━━━ Data to examine

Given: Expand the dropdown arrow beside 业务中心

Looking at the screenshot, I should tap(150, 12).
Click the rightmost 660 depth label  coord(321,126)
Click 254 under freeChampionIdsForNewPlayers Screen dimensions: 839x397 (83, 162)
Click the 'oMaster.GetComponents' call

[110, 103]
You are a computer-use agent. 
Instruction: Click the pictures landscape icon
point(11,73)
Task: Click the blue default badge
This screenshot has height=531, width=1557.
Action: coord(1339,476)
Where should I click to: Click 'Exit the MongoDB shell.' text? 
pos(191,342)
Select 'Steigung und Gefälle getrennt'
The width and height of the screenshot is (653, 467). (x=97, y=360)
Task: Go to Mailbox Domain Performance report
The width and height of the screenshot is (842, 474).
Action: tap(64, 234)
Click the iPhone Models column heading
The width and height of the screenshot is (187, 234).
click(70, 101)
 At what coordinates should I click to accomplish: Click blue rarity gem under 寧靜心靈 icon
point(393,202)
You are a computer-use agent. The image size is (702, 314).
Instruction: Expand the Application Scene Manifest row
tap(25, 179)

━━━━━━
━━━ Data to examine

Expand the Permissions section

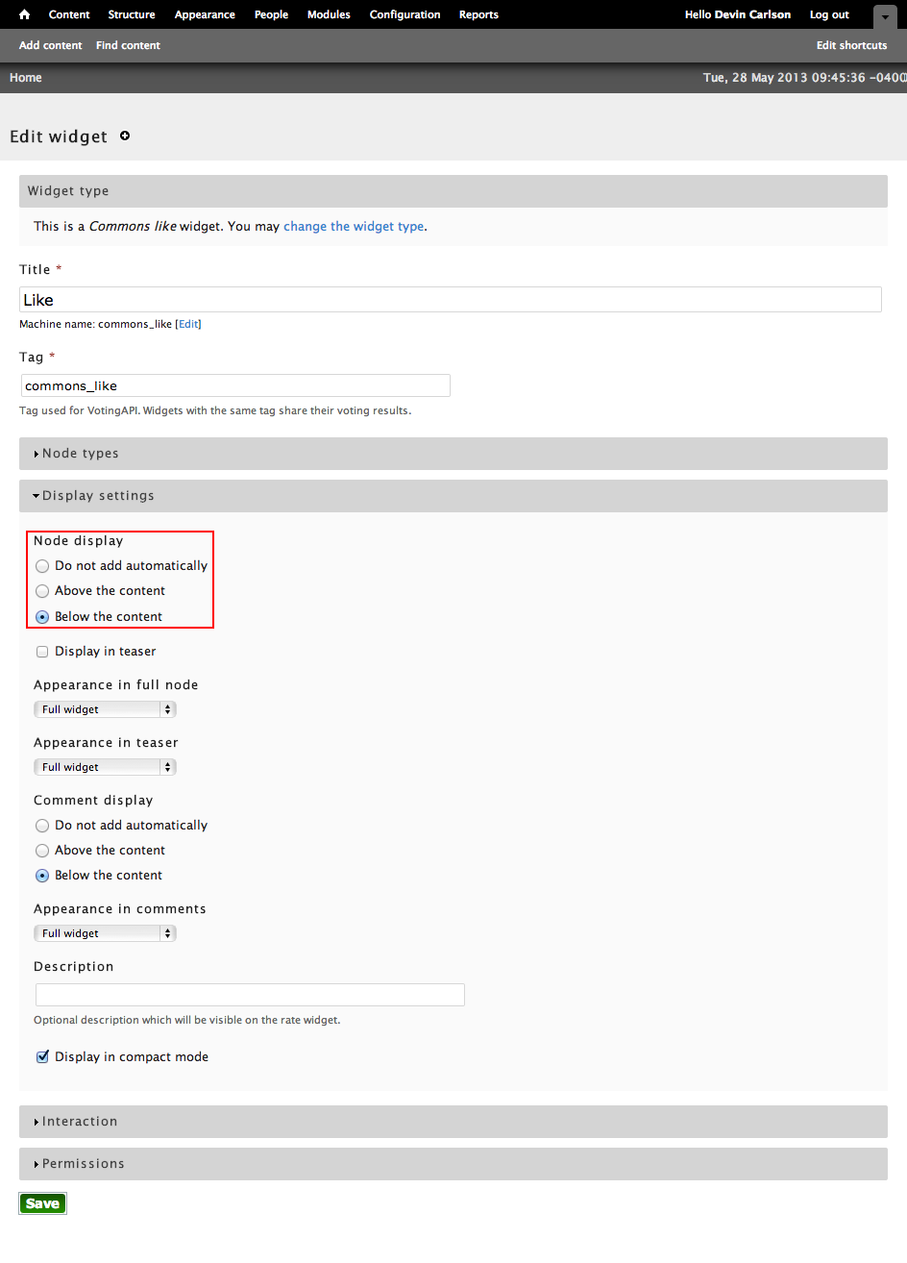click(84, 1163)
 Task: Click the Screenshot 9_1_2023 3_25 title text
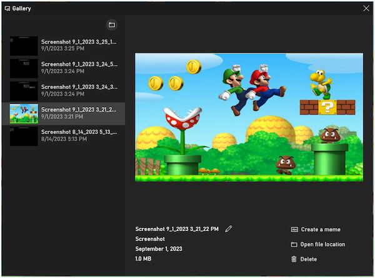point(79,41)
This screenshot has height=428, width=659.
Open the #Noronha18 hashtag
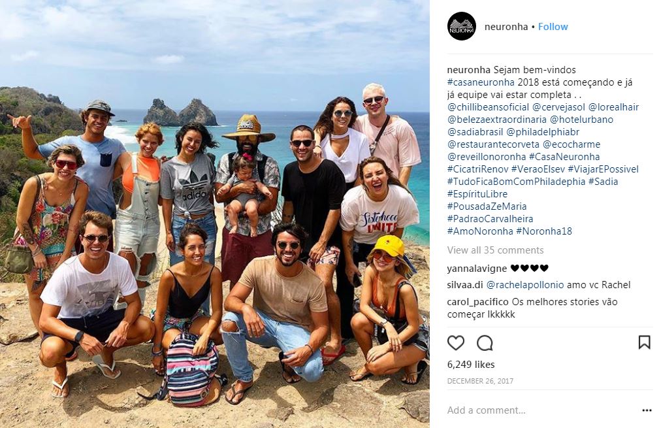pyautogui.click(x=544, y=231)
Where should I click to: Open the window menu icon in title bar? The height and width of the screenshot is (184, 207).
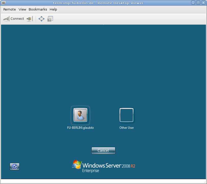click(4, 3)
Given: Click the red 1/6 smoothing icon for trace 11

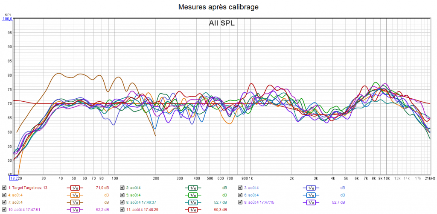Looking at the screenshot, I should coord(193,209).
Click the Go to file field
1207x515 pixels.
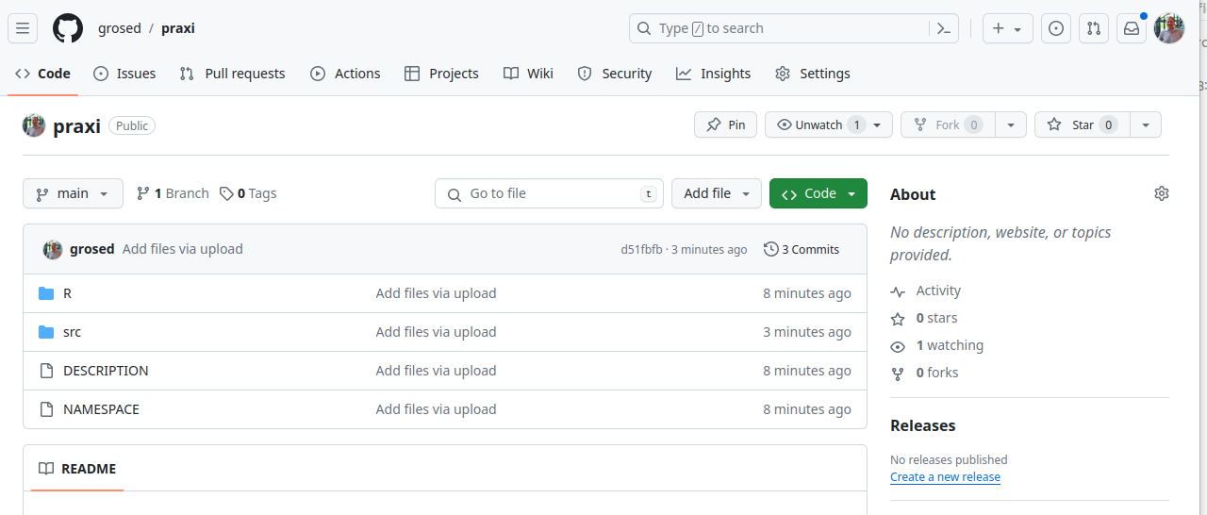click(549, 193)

━━━━━━
━━━ Data to examine

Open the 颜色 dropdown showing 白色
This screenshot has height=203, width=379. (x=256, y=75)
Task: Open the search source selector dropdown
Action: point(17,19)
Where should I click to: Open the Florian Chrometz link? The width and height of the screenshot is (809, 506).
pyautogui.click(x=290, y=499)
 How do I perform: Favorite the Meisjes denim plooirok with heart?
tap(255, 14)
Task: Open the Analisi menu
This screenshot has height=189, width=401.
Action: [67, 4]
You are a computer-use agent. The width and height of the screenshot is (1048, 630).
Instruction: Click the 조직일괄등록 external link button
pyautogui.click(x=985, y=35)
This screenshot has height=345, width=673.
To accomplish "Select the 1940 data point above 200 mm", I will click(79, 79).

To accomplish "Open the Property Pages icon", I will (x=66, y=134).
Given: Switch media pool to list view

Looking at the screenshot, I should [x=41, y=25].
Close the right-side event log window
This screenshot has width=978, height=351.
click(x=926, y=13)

━━━━━━

Your answer should be the lines of the listing above between the line holding "Instruction: Click the pictures" and the line holding "Task: Go to Mailbox Domain Performance report", inclusive, restated word for word and alone.

Instruction: Click the pictures landscape icon
point(11,73)
Task: Click the blue default badge
This screenshot has height=531, width=1557.
Action: coord(1339,476)
Where should I click to: Click 'Exit the MongoDB shell.' text? 
pos(191,342)
Select 'Steigung und Gefälle getrennt'
The width and height of the screenshot is (653, 467). (x=97, y=360)
Task: Go to Mailbox Domain Performance report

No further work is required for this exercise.